INPUT FOR THIS TASK below:
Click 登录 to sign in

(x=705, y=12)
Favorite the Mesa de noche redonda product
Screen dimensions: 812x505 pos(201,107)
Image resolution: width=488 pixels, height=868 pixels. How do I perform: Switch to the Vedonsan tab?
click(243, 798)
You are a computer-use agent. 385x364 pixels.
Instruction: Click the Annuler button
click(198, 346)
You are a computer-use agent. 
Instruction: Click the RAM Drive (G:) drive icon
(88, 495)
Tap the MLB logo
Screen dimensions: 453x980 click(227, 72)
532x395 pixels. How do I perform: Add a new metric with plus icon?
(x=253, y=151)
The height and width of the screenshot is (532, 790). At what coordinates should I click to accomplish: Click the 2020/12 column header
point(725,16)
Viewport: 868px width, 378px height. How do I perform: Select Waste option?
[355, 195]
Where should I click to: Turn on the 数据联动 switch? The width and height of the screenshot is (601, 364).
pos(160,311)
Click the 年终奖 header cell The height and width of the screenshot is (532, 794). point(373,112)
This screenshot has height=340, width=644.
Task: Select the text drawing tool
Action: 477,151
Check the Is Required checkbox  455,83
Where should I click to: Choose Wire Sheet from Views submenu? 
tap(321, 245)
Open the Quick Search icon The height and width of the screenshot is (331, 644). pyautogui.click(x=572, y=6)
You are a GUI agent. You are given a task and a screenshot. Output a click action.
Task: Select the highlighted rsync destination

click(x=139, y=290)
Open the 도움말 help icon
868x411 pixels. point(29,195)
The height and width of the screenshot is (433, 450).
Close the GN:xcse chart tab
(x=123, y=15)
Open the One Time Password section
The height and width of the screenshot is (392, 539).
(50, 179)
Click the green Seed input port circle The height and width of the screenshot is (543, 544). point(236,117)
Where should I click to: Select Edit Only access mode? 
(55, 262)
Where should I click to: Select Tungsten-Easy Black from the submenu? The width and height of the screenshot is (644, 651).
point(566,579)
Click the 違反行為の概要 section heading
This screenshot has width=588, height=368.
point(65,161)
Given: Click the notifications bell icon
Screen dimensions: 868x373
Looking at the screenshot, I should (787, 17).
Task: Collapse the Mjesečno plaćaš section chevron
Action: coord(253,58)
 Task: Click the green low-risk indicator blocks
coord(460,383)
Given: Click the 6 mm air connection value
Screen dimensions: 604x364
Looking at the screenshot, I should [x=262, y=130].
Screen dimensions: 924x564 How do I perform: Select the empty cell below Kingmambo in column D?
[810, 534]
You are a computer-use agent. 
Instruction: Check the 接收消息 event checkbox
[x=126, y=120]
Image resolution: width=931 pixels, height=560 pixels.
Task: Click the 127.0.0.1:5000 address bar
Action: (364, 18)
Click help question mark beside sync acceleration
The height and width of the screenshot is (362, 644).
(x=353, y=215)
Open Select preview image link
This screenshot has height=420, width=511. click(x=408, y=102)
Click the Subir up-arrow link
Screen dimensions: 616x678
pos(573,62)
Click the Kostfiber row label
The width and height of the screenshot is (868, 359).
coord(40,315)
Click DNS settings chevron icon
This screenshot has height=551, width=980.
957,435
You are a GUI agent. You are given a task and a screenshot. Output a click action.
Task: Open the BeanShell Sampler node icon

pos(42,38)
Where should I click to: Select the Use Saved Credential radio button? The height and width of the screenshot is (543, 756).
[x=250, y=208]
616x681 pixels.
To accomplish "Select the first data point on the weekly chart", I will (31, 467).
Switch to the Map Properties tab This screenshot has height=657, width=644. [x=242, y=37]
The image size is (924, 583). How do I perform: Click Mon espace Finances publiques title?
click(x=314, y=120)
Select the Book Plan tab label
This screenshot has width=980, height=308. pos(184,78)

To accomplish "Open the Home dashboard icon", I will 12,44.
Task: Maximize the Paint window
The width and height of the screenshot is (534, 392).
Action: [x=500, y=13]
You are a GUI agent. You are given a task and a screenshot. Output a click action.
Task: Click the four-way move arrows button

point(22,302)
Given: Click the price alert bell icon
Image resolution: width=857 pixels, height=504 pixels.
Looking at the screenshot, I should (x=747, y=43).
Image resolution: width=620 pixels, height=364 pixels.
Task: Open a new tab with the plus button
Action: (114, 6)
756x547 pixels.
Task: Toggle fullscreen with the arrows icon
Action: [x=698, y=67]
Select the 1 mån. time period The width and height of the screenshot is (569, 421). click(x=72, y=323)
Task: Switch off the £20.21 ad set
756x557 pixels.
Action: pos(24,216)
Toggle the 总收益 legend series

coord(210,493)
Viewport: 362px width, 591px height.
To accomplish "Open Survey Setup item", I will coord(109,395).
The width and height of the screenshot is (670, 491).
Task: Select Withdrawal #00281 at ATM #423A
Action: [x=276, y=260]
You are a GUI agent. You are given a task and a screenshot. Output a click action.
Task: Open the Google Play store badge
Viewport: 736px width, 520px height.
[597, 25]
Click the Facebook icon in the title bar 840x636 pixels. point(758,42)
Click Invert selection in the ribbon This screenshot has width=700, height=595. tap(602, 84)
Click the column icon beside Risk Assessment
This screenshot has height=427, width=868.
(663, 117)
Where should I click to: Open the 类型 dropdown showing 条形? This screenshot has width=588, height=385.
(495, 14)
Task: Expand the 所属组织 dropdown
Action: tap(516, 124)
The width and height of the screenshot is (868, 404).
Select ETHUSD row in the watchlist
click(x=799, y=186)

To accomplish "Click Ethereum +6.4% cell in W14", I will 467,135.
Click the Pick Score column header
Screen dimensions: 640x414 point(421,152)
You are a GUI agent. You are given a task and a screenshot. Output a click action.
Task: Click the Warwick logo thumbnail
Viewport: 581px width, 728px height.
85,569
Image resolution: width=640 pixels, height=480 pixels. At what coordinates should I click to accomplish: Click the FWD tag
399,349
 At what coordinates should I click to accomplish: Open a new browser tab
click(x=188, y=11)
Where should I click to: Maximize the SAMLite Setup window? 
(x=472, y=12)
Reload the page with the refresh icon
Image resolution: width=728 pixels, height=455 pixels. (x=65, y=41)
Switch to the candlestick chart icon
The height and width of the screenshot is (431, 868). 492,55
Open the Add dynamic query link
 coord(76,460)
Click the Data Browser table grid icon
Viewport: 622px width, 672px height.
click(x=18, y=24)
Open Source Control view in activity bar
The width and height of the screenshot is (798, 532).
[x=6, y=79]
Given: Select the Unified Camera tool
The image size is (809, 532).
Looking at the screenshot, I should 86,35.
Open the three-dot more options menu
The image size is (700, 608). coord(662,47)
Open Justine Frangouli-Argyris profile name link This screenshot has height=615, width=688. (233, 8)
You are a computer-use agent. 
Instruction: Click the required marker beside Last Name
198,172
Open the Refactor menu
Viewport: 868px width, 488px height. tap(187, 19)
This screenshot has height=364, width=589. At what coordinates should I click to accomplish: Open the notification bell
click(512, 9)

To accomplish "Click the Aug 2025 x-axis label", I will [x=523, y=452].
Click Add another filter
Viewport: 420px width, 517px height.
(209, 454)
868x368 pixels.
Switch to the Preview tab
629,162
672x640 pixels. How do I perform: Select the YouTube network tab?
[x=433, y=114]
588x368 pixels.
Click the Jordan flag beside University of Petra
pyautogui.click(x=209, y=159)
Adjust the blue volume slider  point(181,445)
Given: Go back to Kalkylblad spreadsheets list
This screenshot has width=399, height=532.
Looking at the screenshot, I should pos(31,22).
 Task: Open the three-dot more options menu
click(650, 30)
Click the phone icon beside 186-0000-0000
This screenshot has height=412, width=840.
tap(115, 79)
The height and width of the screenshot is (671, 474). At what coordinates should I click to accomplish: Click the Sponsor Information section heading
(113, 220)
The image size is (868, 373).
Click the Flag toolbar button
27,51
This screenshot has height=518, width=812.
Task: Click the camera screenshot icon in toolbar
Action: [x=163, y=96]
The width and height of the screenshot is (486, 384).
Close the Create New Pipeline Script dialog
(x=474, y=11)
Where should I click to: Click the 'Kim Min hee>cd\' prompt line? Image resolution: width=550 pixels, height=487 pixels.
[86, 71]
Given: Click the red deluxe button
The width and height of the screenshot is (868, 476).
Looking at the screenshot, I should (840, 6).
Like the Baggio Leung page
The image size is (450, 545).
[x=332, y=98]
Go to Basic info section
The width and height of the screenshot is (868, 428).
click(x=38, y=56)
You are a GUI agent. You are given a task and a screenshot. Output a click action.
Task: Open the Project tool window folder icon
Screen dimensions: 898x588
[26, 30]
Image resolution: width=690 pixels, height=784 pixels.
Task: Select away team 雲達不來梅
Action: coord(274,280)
End of INPUT FOR THIS TASK.
Write out the line containing "The width and height of the screenshot is (868, 476)." and every line after it through the end of the entries. Keep each one exactly as it is, and add nothing.

OUTPUT OF THE TASK -
The width and height of the screenshot is (868, 476).
Looking at the screenshot, I should (840, 6).
Like the Baggio Leung page
The image size is (450, 545).
[x=332, y=98]
Go to Basic info section
The width and height of the screenshot is (868, 428).
click(x=38, y=56)
You are a GUI agent. You are given a task and a screenshot. Output a click action.
Task: Open the Project tool window folder icon
Screen dimensions: 898x588
[26, 30]
Image resolution: width=690 pixels, height=784 pixels.
Task: Select away team 雲達不來梅
Action: coord(274,280)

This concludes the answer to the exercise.